Di pusat kota Seoul, ribuan demonstran anti-Yoon berkumpul di sebuah alun-alun besar, menyerukan pengunduran diri presiden yang dimakzulkan tersebut, dan turut bergabung dengan para politisi oposisi.
Sementara itu, beberapa blok dari lokasi tersebut, para pendukung konservatif Yoon memenuhi jalanan besar, menggelorakan seruan untuk kembalinya Yoon ke jabatan, dengan membawa bendera Korea Selatan dan Amerika Serikat.
Partai oposisi utama, Partai Demokratik Korea, mengklaim bahwa satu juta orang hadir dalam demonstrasi anti-Yoon tersebut. Namun, pihak kepolisian, menurut laporan Yonhap, memperkirakan jumlah peserta di setiap demonstrasi sekitar 43.000 orang.
Penerapan darurat militer oleh Yoon dan dampaknya telah memperburuk perpecahan sosial yang mendalam antara kalangan konservatif dan liberal. Selain itu, hal tersebut menambah tekanan pada berbagai institusi dan militer, yang terjebak dalam dilema mengenai apakah mereka harus menegakkan keputusan darurat militer tersebut.
Para demonstran pro- dan anti-Yoon telah turun ke jalan dalam jumlah besar hampir setiap pekan sejak krisis ini dimulai.
“Minggu lalu, saya pikir Pengadilan Konstitusi akan memberikan keputusan, tetapi itu tidak terjadi.
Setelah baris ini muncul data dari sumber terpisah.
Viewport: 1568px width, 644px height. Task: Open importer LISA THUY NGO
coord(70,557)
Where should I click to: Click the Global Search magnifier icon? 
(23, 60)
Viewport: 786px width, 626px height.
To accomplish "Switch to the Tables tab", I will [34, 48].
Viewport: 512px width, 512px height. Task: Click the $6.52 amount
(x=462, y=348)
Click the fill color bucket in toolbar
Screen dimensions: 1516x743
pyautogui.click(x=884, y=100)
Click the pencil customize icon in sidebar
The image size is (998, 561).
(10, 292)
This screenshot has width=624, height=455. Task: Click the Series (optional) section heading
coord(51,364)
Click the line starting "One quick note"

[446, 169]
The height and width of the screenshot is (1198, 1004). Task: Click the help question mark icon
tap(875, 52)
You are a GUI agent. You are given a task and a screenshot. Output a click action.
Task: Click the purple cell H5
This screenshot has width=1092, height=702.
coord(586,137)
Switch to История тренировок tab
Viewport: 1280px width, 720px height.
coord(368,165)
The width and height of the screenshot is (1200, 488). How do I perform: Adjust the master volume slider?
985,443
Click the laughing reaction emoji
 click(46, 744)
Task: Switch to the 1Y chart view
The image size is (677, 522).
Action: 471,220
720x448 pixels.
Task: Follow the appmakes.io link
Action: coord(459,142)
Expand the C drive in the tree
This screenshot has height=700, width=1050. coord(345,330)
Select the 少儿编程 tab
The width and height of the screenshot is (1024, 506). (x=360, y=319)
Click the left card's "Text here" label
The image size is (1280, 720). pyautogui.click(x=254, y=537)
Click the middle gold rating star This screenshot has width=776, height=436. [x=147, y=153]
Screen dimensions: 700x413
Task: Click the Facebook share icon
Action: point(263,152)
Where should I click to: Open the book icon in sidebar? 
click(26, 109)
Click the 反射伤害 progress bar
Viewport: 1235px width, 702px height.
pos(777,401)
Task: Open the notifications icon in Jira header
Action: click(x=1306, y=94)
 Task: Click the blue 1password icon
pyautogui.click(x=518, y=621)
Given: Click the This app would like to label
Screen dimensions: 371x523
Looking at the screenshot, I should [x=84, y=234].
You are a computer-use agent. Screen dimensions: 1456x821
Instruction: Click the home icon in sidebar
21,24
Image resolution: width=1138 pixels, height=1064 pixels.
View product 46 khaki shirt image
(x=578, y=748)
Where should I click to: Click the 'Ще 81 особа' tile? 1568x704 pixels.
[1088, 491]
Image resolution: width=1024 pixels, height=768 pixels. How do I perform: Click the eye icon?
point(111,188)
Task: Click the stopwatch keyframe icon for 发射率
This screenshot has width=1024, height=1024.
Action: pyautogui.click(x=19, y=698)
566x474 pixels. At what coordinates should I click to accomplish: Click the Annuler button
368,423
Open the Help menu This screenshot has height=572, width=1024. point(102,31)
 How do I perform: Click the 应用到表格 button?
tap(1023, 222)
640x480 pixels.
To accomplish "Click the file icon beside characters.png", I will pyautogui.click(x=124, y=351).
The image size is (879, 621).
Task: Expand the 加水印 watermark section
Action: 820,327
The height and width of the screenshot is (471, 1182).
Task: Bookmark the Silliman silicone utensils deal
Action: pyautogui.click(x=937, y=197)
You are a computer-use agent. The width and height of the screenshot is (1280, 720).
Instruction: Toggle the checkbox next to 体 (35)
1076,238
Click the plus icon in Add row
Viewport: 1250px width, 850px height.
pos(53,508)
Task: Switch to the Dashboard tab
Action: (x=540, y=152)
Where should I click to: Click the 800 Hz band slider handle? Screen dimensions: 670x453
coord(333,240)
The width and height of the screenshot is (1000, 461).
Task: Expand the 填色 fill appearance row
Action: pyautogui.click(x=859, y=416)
Lalu Yoon dibebaskan, yang membuat saya sangat frustrasi,” ujar Song Young-sun, seorang peserta aksi berusia 48 tahun. “Maka, saya datang ke sini minggu ini, berharap Pengadilan Konstitusi akan segera memutuskan kasus pemecatan ini.”
Survei Gallup Korea yang dirilis pada Jumat (14/3/2025) menunjukkan bahwa 58% warga mendukung pemecatan Yoon, sementara 37% menentangnya.
Salah satu peserta pro-Yoon, Kim Hyung-joon, yang berusia 70 tahun, berharap agar para hakim Pengadilan Konstitusi dapat memberikan keputusan yang tepat. “Saya berharap para hakim Pengadilan Konstitusi akan membuat penilaian yang akurat dan membatalkan pemecatan ini,” ujar Kim.
Ketegangan politik yang semakin memuncak ini menunjukkan pentingnya putusan yang akan dikeluarkan oleh Pengadilan Konstitusi Korea Selatan dalam beberapa hari mendatang, yang diperkirakan akan menentukan arah masa depan negara tersebut.